Underuse and overuse of diagnostic testing for coronary artery disease in patients presenting with new-onset chest pain.
Am J Med
1999;106(4):391-8. (Comment in: Am J Med 1999;106(4):484-5).


Appropriateness and necessity criteria developed based on the RAND expert panel method were employed to determine underuse and overuse of diagnostic procedures for patients presenting with chest pain not due to myocardial infarction in one of five urban hospital emergency departments in Los Angeles. The sample included a large number of HMO patients. For the purpose of this study, a diagnostic test was deemed inappropriate if "the benefits did not outweigh the inherent risks," and necessity was defined "as the obligation of a physician to recommend diagnostic testing for coronary artery disease because it has a high probability of significance." "Underuse" was therefore defined as the "failure to provide diagnostic testing for coronary artery disease for a patient with a necessary indication." "Overuse" was the "provision of diagnostic testing for coronary artery disease when the indication was inappropriate." Participants were mailed a questionnaire four weeks after their presentation at the hospital. The survey included questions on patient demographics and whether patients received diagnostic procedures for coronary artery disease, as well as the type of procedure received.

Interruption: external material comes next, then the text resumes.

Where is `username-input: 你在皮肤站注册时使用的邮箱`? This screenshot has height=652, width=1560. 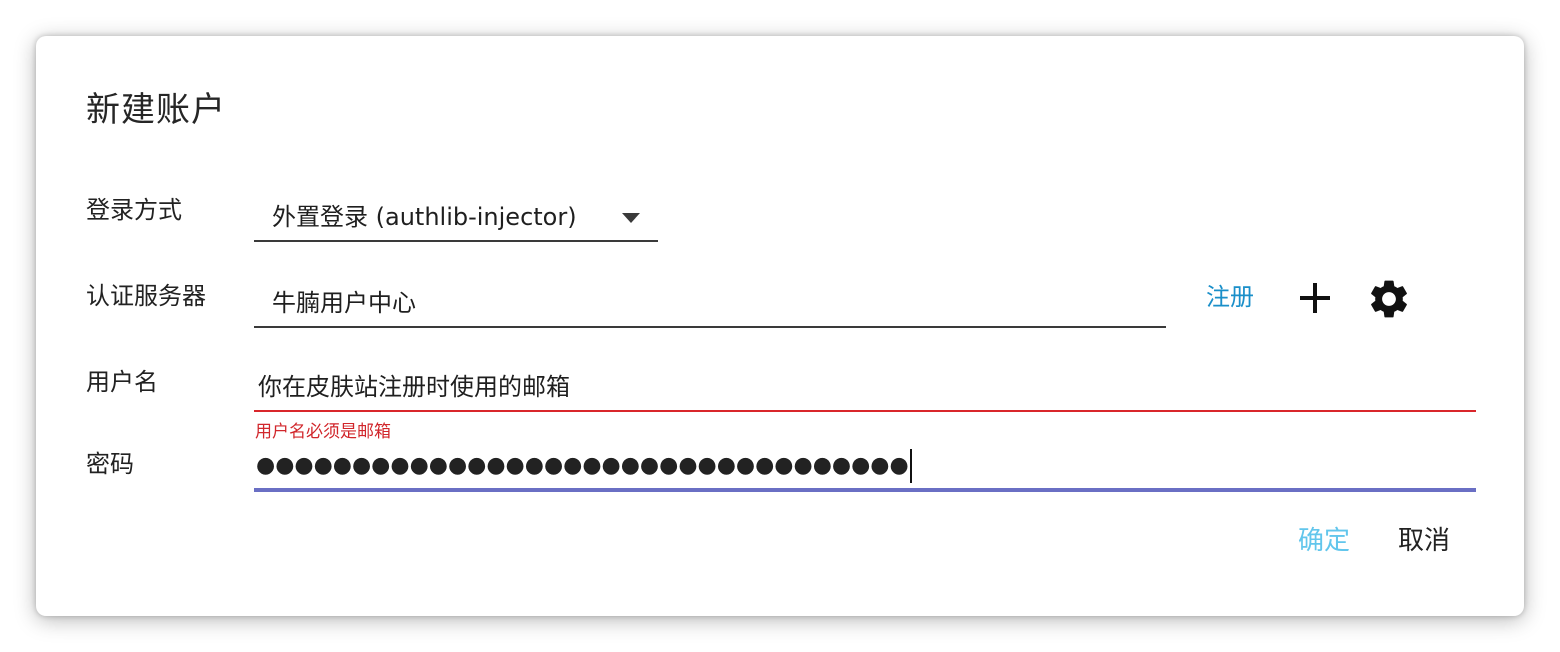 username-input: 你在皮肤站注册时使用的邮箱 is located at coordinates (865, 388).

Among the 181 patients who met the necessity criteria for diagnostic cardiac testing, 40 patients (22%) did not receive the necessary testing. Lower patient education was found to be the only significant predictive variable for this underuse. However, race was also associated with underuse of diagnostic testing. The rates were higher among African- Americans and Latinos in comparison to whites but lower among Asians and Pacific-Islanders; these differences were not statistically significant.

The results of this study have important implications. Most studies to date had examined racial differences in therapeutic cardiac care. Assessing the disparities at the diagnostic stage would reveal a larger problem because it is at this stage that a “therapeutic cascade” can be triggered. Underuse of diagnostic procedures could lead to inaccurate assessment of severity of disease, which would then further contribute to the underuse of appropriate and necessary therapeutic procedures and surgery.

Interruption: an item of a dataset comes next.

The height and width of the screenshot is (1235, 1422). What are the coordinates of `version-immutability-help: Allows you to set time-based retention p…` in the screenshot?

Furthermore, the findings that “lower educational level may be a proxy for the difficulty that patients have in paying for health care, including diagnostic testing” and that “it may also be a marker for other factors associated with testing, such as income, understanding of complicated medical conditions, and access to alternative provider opinions, legal interventions, or appeal processes” suggest “that universal health insurance may not eliminate disparities in use of health-care services related to socio-economic status.” In sum, the “findings underscore the failure of the US health-care system to ensure the provision of medical care for all patients who may need it.”

A potential limitation of this study is the high rate of loss of subjects in follow-up. Of those subjects able to be contacted, only 63% consented to participate in the study. Hence the final study sample of 356 may be unrepresentative.